**** Source text

If we really have intelligent LLMs, then I would guess they are going to inflate their token rates, which when someone sees "token costs" they should think "invisibly variable consulting rates".
I just did a complex (for me) task: I needed to wrap a 2015 build of Dosbox Daum, a 32 bit binary, in an AppImage. Claude kept finding incremental bugs, and I went through two cycles of depletion of my token rate with Claude. It kept getting close, but..... something was off each time.
So I took the Claude output and Chatgippity polished it off with a few more rounds. I then wondered how much Claude was "just showing enough" to try to hook me into subscribing.
That said, LLMs were quite useful, and I learned a lot about ELF binaries, and extracting dependencies. It's the ideal task: a breadth/obscure task that is documented but poorly explained, that I wouldn't have easily been able to do without LLMs.

********
**** Information supplied

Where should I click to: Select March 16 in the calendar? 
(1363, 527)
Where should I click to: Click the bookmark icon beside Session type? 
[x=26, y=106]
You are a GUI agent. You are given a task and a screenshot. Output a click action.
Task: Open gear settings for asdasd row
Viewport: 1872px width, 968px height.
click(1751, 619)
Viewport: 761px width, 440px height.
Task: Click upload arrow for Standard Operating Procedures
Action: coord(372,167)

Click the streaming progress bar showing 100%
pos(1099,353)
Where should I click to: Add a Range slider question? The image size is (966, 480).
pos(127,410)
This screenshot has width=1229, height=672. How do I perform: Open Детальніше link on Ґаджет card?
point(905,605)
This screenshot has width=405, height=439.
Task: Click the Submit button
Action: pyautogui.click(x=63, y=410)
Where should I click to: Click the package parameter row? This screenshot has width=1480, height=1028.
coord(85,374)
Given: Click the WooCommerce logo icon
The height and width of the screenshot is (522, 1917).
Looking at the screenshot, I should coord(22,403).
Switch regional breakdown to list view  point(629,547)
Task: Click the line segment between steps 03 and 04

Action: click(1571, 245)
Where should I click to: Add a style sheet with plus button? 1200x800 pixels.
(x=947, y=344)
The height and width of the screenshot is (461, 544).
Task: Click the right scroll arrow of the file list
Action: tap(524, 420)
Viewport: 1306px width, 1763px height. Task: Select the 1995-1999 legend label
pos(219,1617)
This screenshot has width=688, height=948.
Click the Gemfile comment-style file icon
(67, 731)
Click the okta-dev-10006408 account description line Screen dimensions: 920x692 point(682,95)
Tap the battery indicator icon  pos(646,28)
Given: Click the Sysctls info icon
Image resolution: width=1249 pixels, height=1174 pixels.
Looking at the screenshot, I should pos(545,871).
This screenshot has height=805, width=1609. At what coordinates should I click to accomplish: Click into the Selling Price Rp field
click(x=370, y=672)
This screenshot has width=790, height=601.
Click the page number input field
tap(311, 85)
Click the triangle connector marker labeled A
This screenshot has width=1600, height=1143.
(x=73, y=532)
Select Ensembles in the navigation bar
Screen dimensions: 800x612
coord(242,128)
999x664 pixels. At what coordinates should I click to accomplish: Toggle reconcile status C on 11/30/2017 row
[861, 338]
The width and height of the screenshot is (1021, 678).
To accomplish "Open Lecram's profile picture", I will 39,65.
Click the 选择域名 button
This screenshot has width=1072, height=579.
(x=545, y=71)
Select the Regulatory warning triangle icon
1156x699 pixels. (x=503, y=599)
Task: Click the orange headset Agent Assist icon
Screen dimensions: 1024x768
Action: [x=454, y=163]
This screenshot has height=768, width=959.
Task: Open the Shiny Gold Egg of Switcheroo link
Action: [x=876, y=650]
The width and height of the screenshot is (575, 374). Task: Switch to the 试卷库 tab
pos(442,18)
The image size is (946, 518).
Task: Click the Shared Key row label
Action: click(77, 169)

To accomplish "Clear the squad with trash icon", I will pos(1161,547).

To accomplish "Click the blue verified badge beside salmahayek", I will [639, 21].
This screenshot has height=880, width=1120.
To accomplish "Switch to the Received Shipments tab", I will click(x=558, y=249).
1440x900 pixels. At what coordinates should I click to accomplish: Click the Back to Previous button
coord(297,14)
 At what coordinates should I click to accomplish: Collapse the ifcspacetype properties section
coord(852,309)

********

> _Problems and tasks_:
1) In the comment about using LLMs to package Dosbox Daum, what kind of binary was the 2015 build?
2) Write a continuation of the comment about using LLMs to package Dosbox Daum, picking up after its final sentence.

> _Activity answers_:
1) A 32 bit binary.

2)
Anyway, back to the article, do we really want arbitrary-billing silent tasks running? Like AWS billing spikes are bad enough to lose sleep over.
Also, if you want quiet rebellion against AI, developers should shove as much busywork on AI to overwhelm the AI budgets for your orgs, because it is very apparent to me that you can keep the LLMs doing lots of hardening, testing, redundacy, and optimization tasks with larger and larger and larger token windows and burn those tokens baby.